• [Task statement]: Starting at the line that contains "Task: Mute the video volume" and continuing through the end of the listing, write those lines again with "video" switched to "audio" and everything else unchanged, leaving the pictures out.

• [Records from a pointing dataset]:

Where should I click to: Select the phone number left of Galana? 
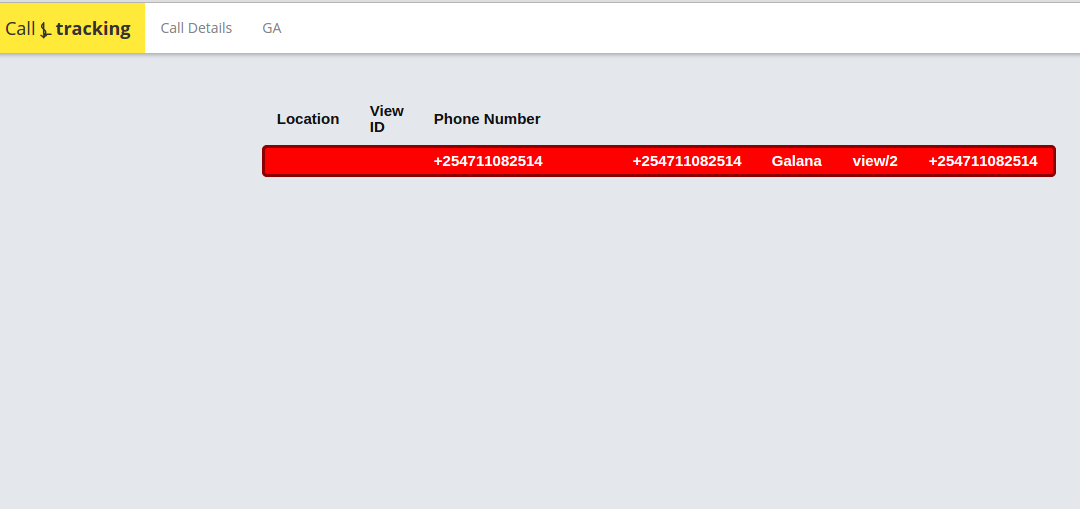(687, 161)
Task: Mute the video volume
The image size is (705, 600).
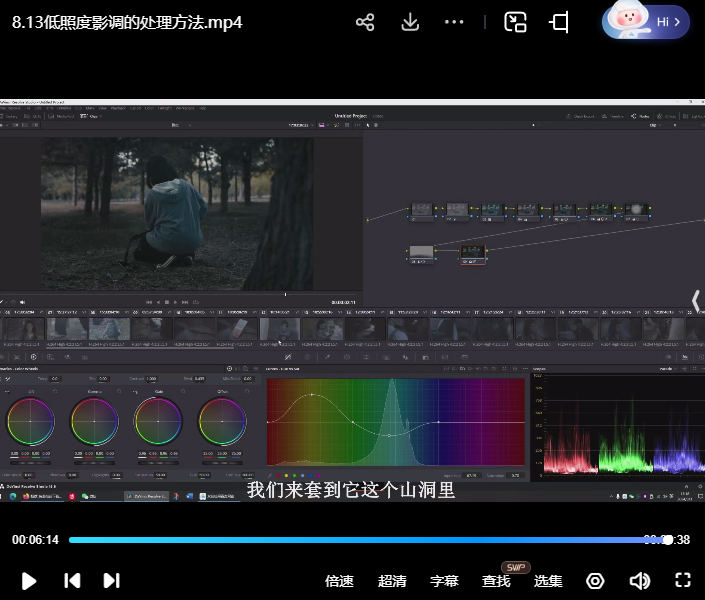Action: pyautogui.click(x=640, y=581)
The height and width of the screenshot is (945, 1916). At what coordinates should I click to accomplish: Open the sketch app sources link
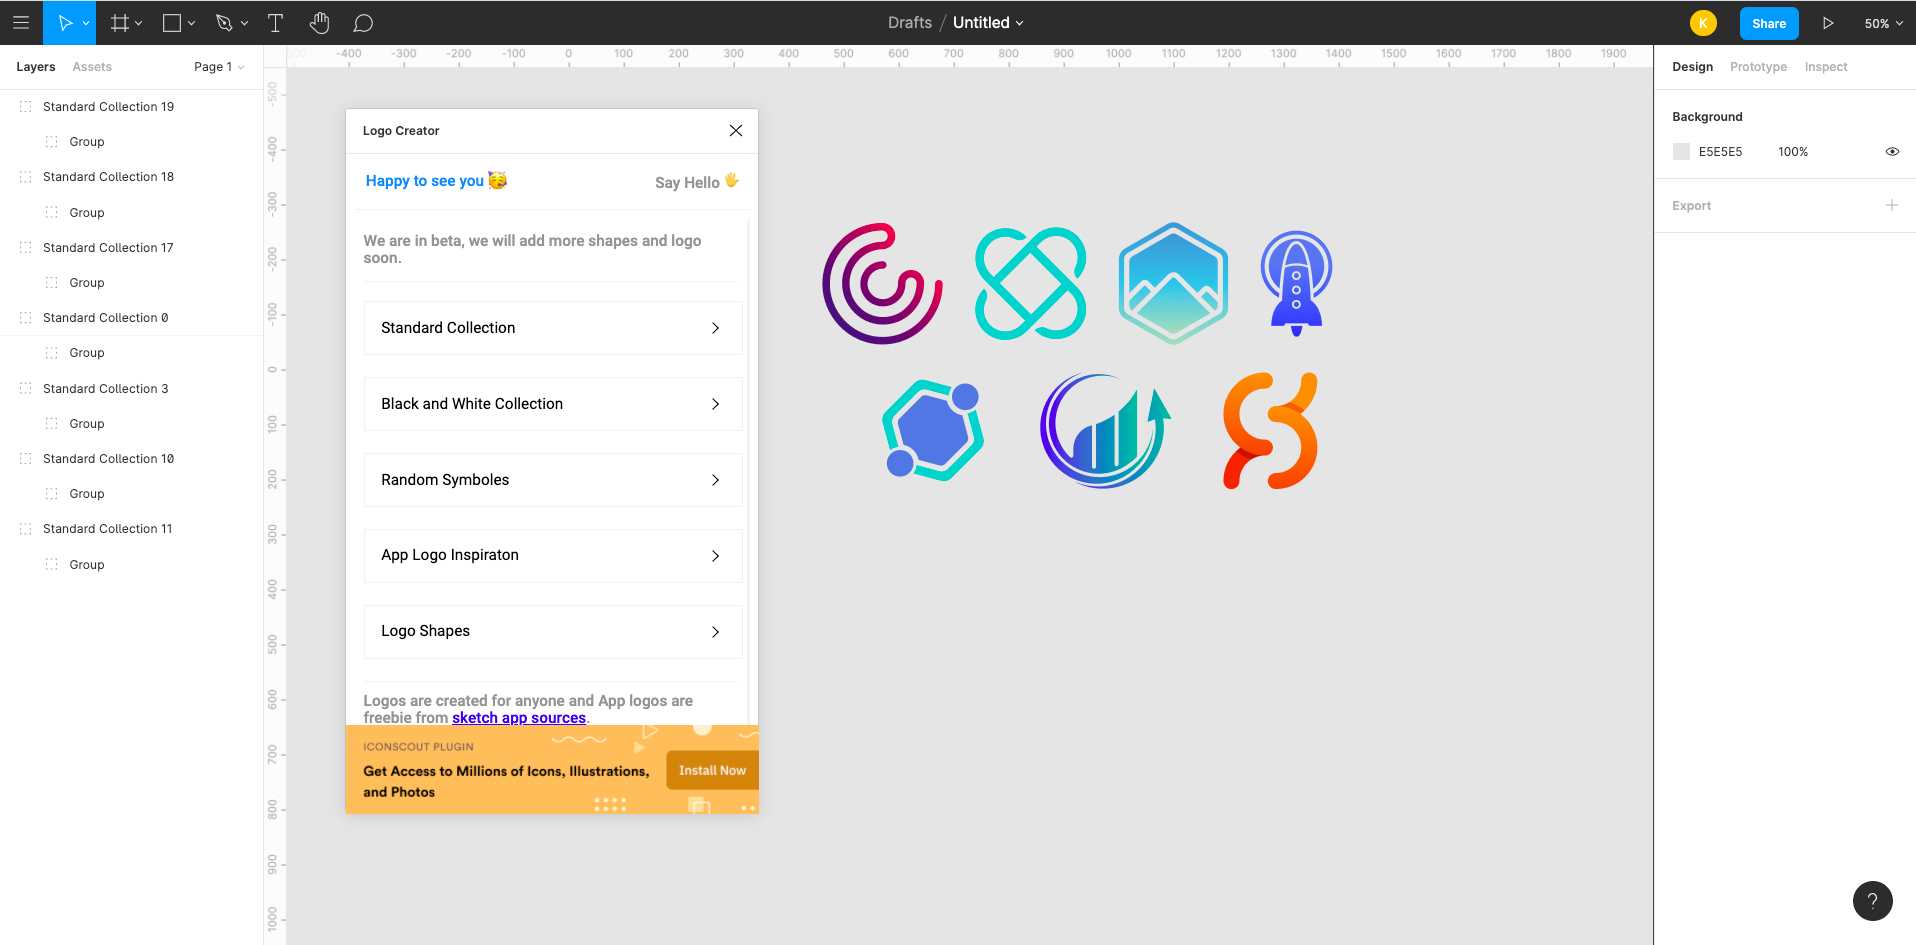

• [Task solution]:
Task: Mute the audio volume
The image size is (705, 600).
Action: pyautogui.click(x=640, y=581)
The height and width of the screenshot is (945, 1916). At what coordinates should I click to accomplish: Open the sketch app sources link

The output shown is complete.